## Data
((
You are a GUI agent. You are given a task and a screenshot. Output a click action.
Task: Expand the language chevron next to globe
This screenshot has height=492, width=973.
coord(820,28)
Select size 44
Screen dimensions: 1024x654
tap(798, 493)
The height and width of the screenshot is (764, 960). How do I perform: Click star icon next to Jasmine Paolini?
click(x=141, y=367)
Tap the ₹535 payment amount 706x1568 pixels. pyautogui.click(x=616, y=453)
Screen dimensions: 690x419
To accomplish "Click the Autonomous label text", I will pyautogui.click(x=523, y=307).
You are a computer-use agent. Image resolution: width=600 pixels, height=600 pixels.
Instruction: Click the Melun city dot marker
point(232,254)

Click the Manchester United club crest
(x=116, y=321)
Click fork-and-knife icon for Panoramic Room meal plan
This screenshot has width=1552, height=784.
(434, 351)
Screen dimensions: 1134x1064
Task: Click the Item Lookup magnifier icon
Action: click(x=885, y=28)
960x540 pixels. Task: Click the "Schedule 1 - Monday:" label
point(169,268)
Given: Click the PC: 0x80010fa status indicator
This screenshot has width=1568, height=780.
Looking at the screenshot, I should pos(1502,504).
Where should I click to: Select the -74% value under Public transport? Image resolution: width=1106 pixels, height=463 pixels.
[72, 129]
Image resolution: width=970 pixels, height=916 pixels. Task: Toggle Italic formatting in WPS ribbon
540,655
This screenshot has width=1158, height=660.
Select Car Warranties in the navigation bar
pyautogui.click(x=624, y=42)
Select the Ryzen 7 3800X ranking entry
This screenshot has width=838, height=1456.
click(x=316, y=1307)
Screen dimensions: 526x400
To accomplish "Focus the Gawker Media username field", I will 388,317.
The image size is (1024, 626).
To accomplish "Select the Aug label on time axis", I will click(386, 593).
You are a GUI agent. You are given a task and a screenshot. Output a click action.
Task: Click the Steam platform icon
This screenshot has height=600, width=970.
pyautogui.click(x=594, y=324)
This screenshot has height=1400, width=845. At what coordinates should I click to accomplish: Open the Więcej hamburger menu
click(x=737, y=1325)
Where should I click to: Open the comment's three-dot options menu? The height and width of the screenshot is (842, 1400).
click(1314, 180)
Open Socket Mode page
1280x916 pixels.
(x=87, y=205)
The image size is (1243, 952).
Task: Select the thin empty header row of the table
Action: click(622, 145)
))
## Work item
Your response should be an exact copy of all the records.

## Reply
You are a GUI agent. You are given a task and a screenshot. Output a click action.
Task: Expand the language chevron next to globe
This screenshot has height=492, width=973.
coord(820,28)
Select size 44
Screen dimensions: 1024x654
tap(798, 493)
The height and width of the screenshot is (764, 960). How do I perform: Click star icon next to Jasmine Paolini?
click(x=141, y=367)
Tap the ₹535 payment amount 706x1568 pixels. pyautogui.click(x=616, y=453)
Screen dimensions: 690x419
To accomplish "Click the Autonomous label text", I will pyautogui.click(x=523, y=307).
You are a computer-use agent. Image resolution: width=600 pixels, height=600 pixels.
Instruction: Click the Melun city dot marker
point(232,254)

Click the Manchester United club crest
(x=116, y=321)
Click fork-and-knife icon for Panoramic Room meal plan
This screenshot has width=1552, height=784.
(434, 351)
Screen dimensions: 1134x1064
Task: Click the Item Lookup magnifier icon
Action: click(x=885, y=28)
960x540 pixels. Task: Click the "Schedule 1 - Monday:" label
point(169,268)
Given: Click the PC: 0x80010fa status indicator
This screenshot has width=1568, height=780.
Looking at the screenshot, I should pos(1502,504).
Where should I click to: Select the -74% value under Public transport? Image resolution: width=1106 pixels, height=463 pixels.
[72, 129]
Image resolution: width=970 pixels, height=916 pixels. Task: Toggle Italic formatting in WPS ribbon
540,655
This screenshot has width=1158, height=660.
Select Car Warranties in the navigation bar
pyautogui.click(x=624, y=42)
Select the Ryzen 7 3800X ranking entry
This screenshot has width=838, height=1456.
click(x=316, y=1307)
Screen dimensions: 526x400
To accomplish "Focus the Gawker Media username field", I will 388,317.
The image size is (1024, 626).
To accomplish "Select the Aug label on time axis", I will click(386, 593).
You are a GUI agent. You are given a task and a screenshot. Output a click action.
Task: Click the Steam platform icon
This screenshot has height=600, width=970.
pyautogui.click(x=594, y=324)
This screenshot has height=1400, width=845. At what coordinates should I click to accomplish: Open the Więcej hamburger menu
click(x=737, y=1325)
Where should I click to: Open the comment's three-dot options menu? The height and width of the screenshot is (842, 1400).
click(1314, 180)
Open Socket Mode page
1280x916 pixels.
(x=87, y=205)
The image size is (1243, 952).
Task: Select the thin empty header row of the table
Action: click(622, 145)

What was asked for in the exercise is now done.